Sunday, October 31, 2010

Painting over a Banksy

If Batman and Gary Larson had a baby it would be Banksy. (The logistical issue entailed make this an unlikely proposition) In the night Banksy swoops down and creates brilliant pieces of art and social commentary that make you laugh and think.

Of course his canvas is often public spaces and this means there's no security guards pacing around and grabbing you when you touch or lick the paintings. (They hate that, but if you've never tasted a Picasso you're missing out.) They're not safe and this becomes all too obvious when these masterpieces get painted over.

The destruction of Banksy's art often hits the news like it's some sort of great tragedy but I find it somewhat reassuring. My supposition is this...

The best art is transient.

Like a firework or the flight route described by a Monarch Butterfly. Try to capture that and all you have is ash and death. We humans are so terrified of our own mortality we're desperate to lock things down. To save them. To prevent them from changing. Taxidermy? Photographs? Detective Comics #27 encased in a mylar bag?

But everything falls apart. Everything is ultimately destroyed.

That's what makes it so precious.

Sunday, October 24, 2010

Pool games and how to die from them.

Long before video games and the Internet, children used to swim in pools. I was no exception. I'd strap on a pair of DTs and launch myself from the roof of the shed into 4 feet of water with nary a thought for my spine and/or skull.

Most kids would play games in their pools but swimming in our pool was always more of a science experiment. We'd run around the pool and create a powerful vortex. We'd experiment with waveforms with such enthusiasm that the pool would always need a refill of at least 20 centimetres. If we'd had access to an elephant you can be assured that we would have known its mass by the time the sun set.

The problem is that this is only an option for half the year. Only lawyers and doctors could afford heated pools. But, as it turns out our doctor was a family friend. My younger sister grew up with his daughters and so occasionally we'd get to fight back against nature and its wretched claws of Winter.

**Data excerpt:**
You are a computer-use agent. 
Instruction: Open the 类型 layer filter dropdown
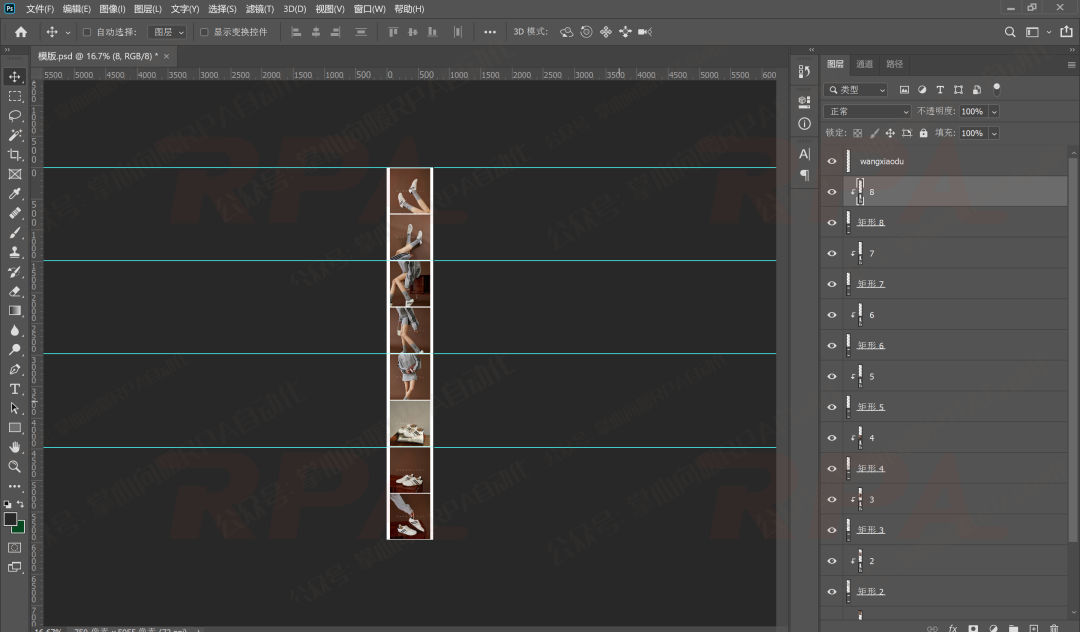pos(856,90)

**Set exercise A:**
Answer these questions from the blog posts:
(i) What kind of art does the writer call the best?
(ii) By how much did the pool always need refilling after the wave experiments?
(iii) Who does the writer say could afford heated pools?
**Set exercise B:** Quote the blog posts between "Long before video" and "spine and/or skull.", inclusive.
**Set exercise C:**
State whether each statement agrees with the blog posts. Support each answer with the deciding words quoted from the text.
(i) The writer finds the destruction of Banksy's art reassuring.
(ii) The writer jumped from the shed roof into six feet of water.
(iii) The family's doctor was a stranger to them.
The material shown here comes from a separate source.

**Task solution A:**
(i) Transient art.
(ii) At least 20 centimetres.
(iii) Only lawyers and doctors.

**Task solution B:**
Long before video games and the Internet, children used to swim in pools. I was no exception. I'd strap on a pair of DTs and launch myself from the roof of the shed into 4 feet of water with nary a thought for my spine and/or skull.

**Task solution C:**
(i) Yes: "I find it somewhat reassuring"
(ii) No: "into 4 feet of water"
(iii) No: "our doctor was a family friend"